### REQUEST
Retype the records below, from the line containing "Christian Fellowship Church" down to the line containing "Nov 3, 2023 bbox: (778, 305, 886, 353)", with both end lines included.

### DATASET EXTRACT
■ ■ ■ ■

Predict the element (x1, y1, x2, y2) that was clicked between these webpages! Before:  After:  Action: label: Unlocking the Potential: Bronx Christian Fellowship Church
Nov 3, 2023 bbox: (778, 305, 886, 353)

■ ■ ■ ■

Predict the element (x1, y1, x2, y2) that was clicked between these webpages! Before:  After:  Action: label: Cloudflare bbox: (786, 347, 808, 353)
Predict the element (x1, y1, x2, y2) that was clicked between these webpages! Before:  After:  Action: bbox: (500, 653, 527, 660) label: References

■ ■ ■ ■

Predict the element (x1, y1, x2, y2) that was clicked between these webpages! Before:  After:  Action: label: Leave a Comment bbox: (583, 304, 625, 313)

■ ■ ■ ■

### ANSWER BELOW
Predict the element (x1, y1, x2, y2) that was clicked between these webpages! Before:  After:  Action: label: Unlocking the Potential: Bronx Christian Fellowship Church
Nov 3, 2023 bbox: (778, 305, 886, 353)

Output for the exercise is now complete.